Well he set me thinking about what has become the main focus of my attention every Sunday morning, namely the obituary pages in the newspaper in order to see who “gone long” that I might have known during the course of my life as well as other persons of interest for one reason or another.
In so doing I have been noticing that just as many and sometimes more men and women under the age of 50 can be found on those pages than men and women over the much quoted biblical life span of threescore and ten (70 years).
By the way, the full Old Testament verse at Psalms 90:10 actually states: “The days of our years are threescore years and ten; and if by reason of strength they be fourscore years (80), yet is their strength labour and sorrow; for it is soon cut off, and we fly away.”

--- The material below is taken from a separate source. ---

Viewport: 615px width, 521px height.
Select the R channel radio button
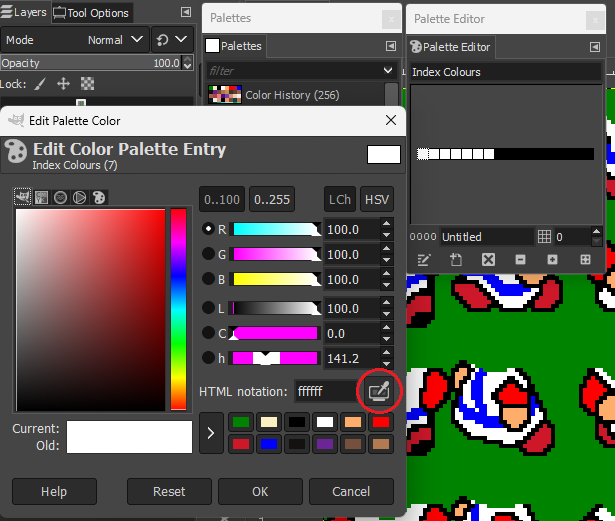(x=208, y=229)
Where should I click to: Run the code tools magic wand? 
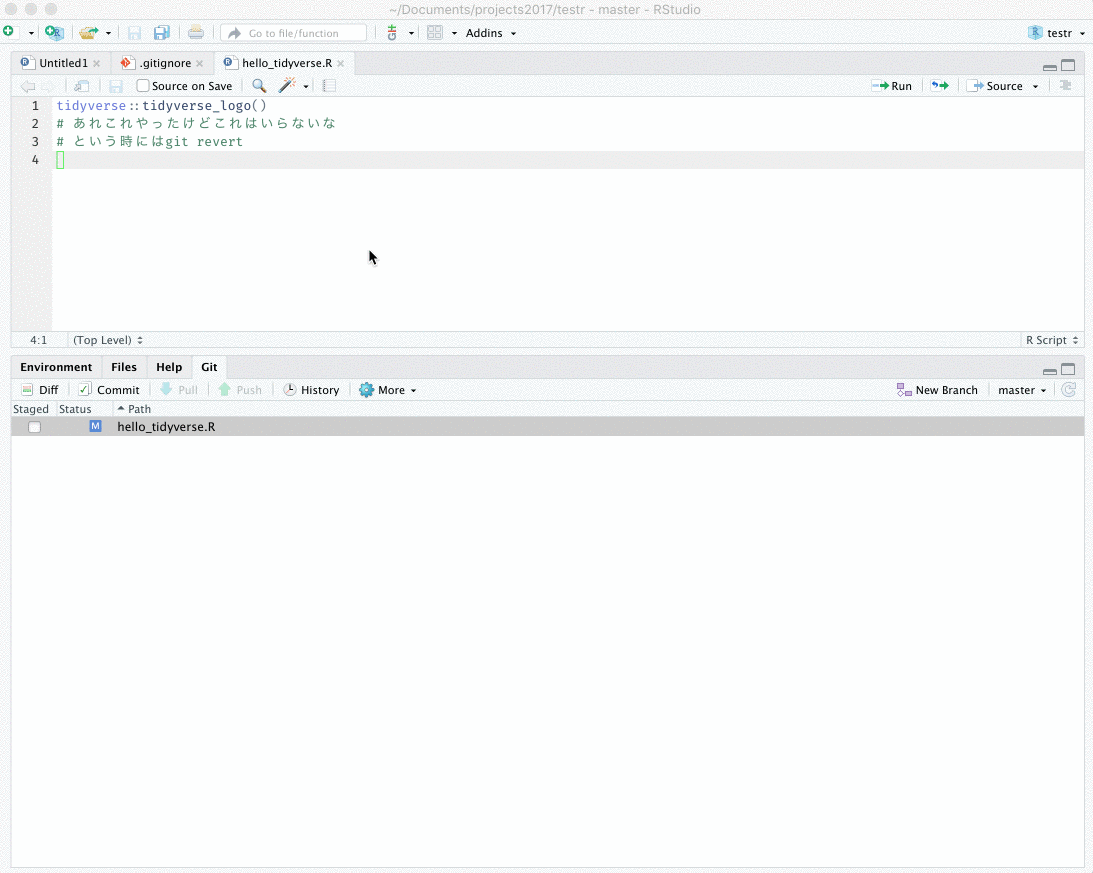click(x=285, y=86)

The big question, therefore, has to do with why so many young people in Barbados are dying off so long before reaching that 70-year marker. On the other side of the fence, why are so many old people living so long years past the 80-year one without being cut off and flying away, as evidenced by the almost daily celebration by yet another hitting the 100 mark?
The irony is that on the young side, the food they eat takes much of the blame for their early demise while on the old side the food they ate gets much of the praise for the longevity. One of my medical friends like Sir Henry or Sir Trevor will more than likely solve that puzzle for me.

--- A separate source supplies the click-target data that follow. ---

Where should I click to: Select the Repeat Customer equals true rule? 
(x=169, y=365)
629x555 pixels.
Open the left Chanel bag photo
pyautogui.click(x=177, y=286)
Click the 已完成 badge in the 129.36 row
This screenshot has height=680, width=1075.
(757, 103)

I once wrote a column expressing a desire to experience attaining that magical age of 100 years but these days I am not so sure about that anymore and will give you the reasons in another column.
Back to those long livers who fly away in their late 70s, 80s and 90s. I often notice that when I look at the photograph accompanying their obituaries it is impossible to believe that they really died at such advanced ages. The reason is that the text not only gives the date of the deceased’s birth but also the exact age at the point of death. But the photograph of the person is one which was obviously taken when he or she was in their 20s or 30.
Don’t they realise that nobody at 80-something has anybody around who can remember what they looked like at 20- or 30-something?
And I am taking this opportunity to plead and beseech my kith and kin not to do anything like that to me when my time comes to fly away.
• Al Gilkes heads a public relations firm.